Giorno della Memoria – Ricordi di Prigionia

Castellammare si racconta

Giorno della Memoria – Ricordi di Prigionia

Mario, Lucio e Maria Rosaria Della Sala

In occasione del Giorno della Memoria, celebrato il 27 gennaio, questo scritto vuole essere un ricordo personale e familiare che si fa testimonianza collettiva. Attraverso la storia di Luigi e Rosa, vissuta negli anni più bui della guerra, e attraverso i vividi bozzetti tracciati da Luigi con un mozzicone di matita, che raccontano i giorni della prigionia, i figli Mario, Lucio e Maria Rosaria Della Sala rinnovano l’impegno a non dimenticare, affinché il dolore del passato diventi consapevolezza, rispetto e valore per le generazioni future.

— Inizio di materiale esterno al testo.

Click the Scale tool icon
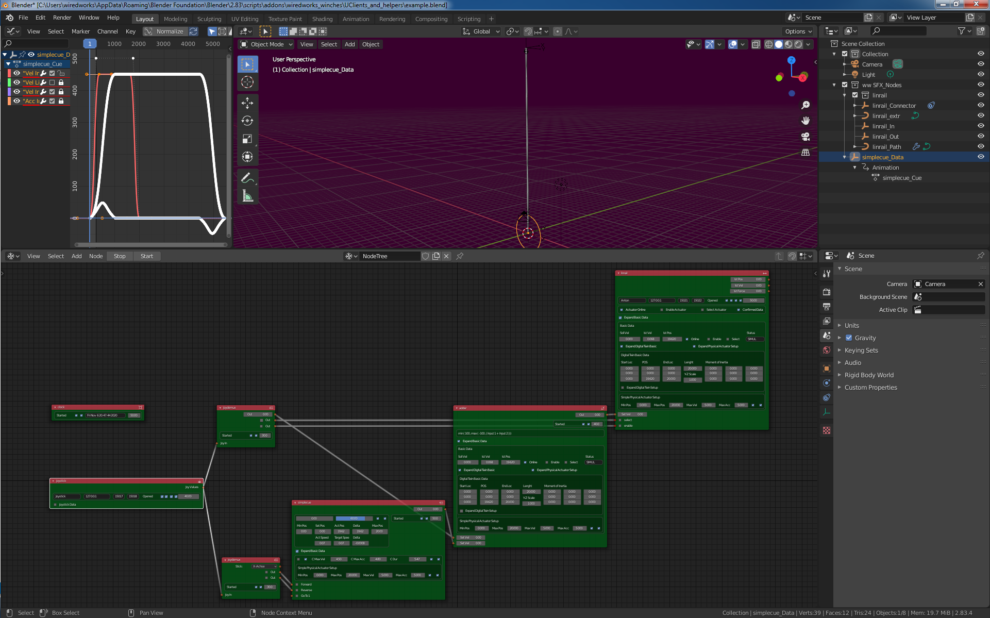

Liberoricercatore ringrazia i Della Sala

Giorno della Memoria: ricordi scritti con un mozzicone di matita

Giorno della Memoria: ricordi scritti con un mozzicone di matita

Oggi, Giorno della Memoria, a noi Della Sala il pensiero corre a nostro padre Luigi e a nostra mamma Rosa, che vissero in quel tempo buio e terribile di guerra.

A nostro padre, Ufficiale degli Alpini del Genio militare, che fu arrestato a Bolzano – dove era di stanza – dalla polizia fascista e dai nazisti delle SS, caricato su carri bestiame e, in un viaggio allucinante durato molti giorni insieme a centinaia di altri militari italiani, deportato in Polonia nel campo di concentramento «Stalag 307», nella cittadina di Deblin-Irena.

Fu un periodo tragico, colmo di grandi sofferenze fisiche e psicologiche, che lo segnarono per tutta la sua vita e che poi raccontò con grande pudore a noi figli, affinché traessimo insegnamenti per il nostro futuro. Grazie a ciò e all’affetto di entrambi i nostri genitori siamo cresciuti come persone indipendenti, in piena libertà, soprattutto di pensiero.

Sarebbe comunque troppo lungo raccontare tutte le peripezie vissute da mamma e papà in quel periodo. Fortunatamente, dopo indicibili sofferenze, papà venne liberato e poté ritornare in Italia, riunirsi a mamma e ricominciare a vivere.

Giorno della Memoria - Ricordi di Prigionia (1)

Giorno della Memoria – Ricordi di Prigionia (1)

Il suo diario del periodo di prigionia e i suoi disegni dei luoghi per lui più significativi, pieni di ricordi dello stesso periodo, sono una testimonianza importantissima per tutti noi, che dobbiamo continuare senza sosta a tenere vivo il ricordo di quegli anni bui e tragici, affinché le nuove generazioni possano crescere nel rispetto dei loro simili, senza alcun tipo di discriminazione, perché la diversità è un valore.

Diario di prigionia

Diario di prigionia

Ci piace riportare una frase tratta dal suo diario di prigionia, che esprime la sua elevata moralità e la sua generosità nei confronti degli altri – chiunque fossero – e che si manifestava soprattutto nella sua disponibilità culturale, favorendo lo sviluppo del pensiero critico e collettivo:

«Bisogna fare come la fiamma che non arde per sé,
ma rischiara e riscalda chi l’avvicina.»


I bozzetti a matita di Luigi raccontano

Un pensiero su “Giorno della Memoria – Ricordi di Prigionia

  1. Raffaele Scala

    Alcuni anni fa, nel corso di alcune mie ricerche sui deportati dai fasci nazisti, mi imbattei nei fratelli Della Sala, a vario titolo convolti con le vicende del fascismo e sue conseguenze e cominciai a interessarmi alla tragedia che coinvolse e travolse questa famiglia, Vennero fuori diverse pagine, ma non ritenendole esaustive le lasciai, come si suol dire, nel cassetto, in attesa di ulteriori informazioni e documentazione che purtroppo non sono riuscito a reperire.
    Il racconto della vicenda di Luigi Della Sala oggi pubblicato da Libero Ricercatore grazie ai suoi figli, me ne ha riportato il ricordo.
    Penso sia cosa utile integrare quanto sopra con quanto da me ricostruito. Lo farò nei prossimi giorni, inviando il testo al direttore, Maurizio Cuomo, magari dopo la pubblicazione di un’altra ricerca appena completata sulla storia dei giovani comunisti stabiesi.